BD:    Are you a baritone, a bass-baritone, or a bass?

JP:    Yes!  [Both laugh]  For American singers, those categories kind of fall by the wayside because in order to make headway in this business, we find ourselves doing many different things.  The Germans – and often the Italians – are the ones who have things carefully categorized.  When people say I’m a bass-baritone, I just nod my head.  When they say I’m a heldenbaritone, I just nod my head.  A colleague of mine said, “We’re all whores in this business.  We just do whatever they’ll pass us for until we finally decide that we want to have our own say-so about what we do, and we start saying yea or nay.

BD:    So how do you decide which roles you’ll sing and which you’ll turn down?
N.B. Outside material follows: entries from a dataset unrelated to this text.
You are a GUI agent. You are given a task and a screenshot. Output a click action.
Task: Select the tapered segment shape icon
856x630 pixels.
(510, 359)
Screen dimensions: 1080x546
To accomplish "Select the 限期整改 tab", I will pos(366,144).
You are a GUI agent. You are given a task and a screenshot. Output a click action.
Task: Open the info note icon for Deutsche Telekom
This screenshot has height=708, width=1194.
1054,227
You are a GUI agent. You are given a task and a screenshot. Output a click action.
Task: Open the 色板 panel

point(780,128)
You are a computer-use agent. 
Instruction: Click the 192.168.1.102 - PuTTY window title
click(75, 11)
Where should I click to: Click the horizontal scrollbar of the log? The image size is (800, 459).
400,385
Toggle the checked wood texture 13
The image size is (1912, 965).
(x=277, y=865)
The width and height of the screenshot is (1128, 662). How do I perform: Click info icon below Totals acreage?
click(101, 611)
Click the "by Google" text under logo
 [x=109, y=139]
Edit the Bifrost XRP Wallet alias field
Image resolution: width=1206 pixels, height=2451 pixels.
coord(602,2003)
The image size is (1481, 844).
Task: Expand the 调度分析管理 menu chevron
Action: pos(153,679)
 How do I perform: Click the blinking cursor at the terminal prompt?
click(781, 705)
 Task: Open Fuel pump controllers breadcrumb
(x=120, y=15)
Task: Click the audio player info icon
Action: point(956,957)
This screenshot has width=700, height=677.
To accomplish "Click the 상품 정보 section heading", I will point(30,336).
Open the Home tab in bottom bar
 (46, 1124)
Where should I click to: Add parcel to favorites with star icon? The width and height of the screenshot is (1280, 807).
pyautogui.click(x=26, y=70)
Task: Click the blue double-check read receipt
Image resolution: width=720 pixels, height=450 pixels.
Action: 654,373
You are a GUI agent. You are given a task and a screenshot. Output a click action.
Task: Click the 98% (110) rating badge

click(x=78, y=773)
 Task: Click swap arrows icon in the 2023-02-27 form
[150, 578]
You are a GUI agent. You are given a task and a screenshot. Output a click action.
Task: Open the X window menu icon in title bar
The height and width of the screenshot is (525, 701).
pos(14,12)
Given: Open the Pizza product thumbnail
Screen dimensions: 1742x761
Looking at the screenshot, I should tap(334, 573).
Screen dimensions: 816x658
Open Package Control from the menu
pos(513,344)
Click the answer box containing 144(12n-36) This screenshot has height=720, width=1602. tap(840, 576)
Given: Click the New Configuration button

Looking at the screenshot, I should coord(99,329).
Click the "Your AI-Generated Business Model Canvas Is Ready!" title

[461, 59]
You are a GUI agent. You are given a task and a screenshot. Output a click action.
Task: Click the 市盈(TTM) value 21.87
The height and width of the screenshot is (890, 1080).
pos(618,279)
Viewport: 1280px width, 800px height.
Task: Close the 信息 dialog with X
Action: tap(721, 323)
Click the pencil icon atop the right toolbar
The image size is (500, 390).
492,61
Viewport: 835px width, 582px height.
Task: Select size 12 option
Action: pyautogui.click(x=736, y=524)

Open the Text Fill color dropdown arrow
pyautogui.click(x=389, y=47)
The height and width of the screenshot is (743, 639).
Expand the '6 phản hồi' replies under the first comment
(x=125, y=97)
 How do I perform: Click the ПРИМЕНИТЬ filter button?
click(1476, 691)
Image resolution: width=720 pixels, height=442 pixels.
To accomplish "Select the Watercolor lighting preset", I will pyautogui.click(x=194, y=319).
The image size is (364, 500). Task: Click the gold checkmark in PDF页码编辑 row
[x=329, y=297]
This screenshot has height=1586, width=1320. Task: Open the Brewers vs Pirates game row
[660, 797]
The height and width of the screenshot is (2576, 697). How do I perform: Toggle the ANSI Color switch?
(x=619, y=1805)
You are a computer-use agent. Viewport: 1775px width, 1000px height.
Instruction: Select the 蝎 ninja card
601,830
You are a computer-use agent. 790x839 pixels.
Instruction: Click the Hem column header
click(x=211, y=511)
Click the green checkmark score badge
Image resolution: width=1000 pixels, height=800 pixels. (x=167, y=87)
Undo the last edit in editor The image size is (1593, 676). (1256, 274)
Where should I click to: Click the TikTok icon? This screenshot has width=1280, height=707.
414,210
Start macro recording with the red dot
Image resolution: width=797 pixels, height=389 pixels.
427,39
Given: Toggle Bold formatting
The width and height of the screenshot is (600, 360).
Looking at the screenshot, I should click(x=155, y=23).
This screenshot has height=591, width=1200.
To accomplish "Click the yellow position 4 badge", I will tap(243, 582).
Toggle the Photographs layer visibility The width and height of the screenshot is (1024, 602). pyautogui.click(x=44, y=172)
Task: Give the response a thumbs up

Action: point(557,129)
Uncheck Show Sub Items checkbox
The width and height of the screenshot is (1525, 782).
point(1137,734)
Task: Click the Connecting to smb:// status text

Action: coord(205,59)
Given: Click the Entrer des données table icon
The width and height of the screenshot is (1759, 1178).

JP:    I do it according to how interesting the opera is and how interesting the character is.  I almost quit this business about ten or twelve years ago because I only had three jobs that year.  So when I decided to stay in it, I decided I was only going to do those things that were of interest to me.  Friends knew I was still singing well
but not oftenurged me to change managements, so I did, but I told them I’d only do what I wanted to do.  One doesn’t have to sing for a living.

patrickBD:    Let’s move over to Alberich.  [Photo at right in Seattle production.]  Is he likeable at all?

JP:    [Laughing]  I think you must feel a bit sorry for him.  He’s the one who has the guts to actually steal the gold and do something with it – even though it’s all pointed in the wrong direction.

BD:    What’s his ultimate goal?

JP:    I think it’s something that happens to him.  He is looking for a little love and couldn’t get it, so in anger he steals the gold when he hears what it’s about.  His ultimate goal then is power, which is what the whole Ring is about
– the gaining of, and the misuse or abuse of power. 

BD:    What would he do with the power once it was his?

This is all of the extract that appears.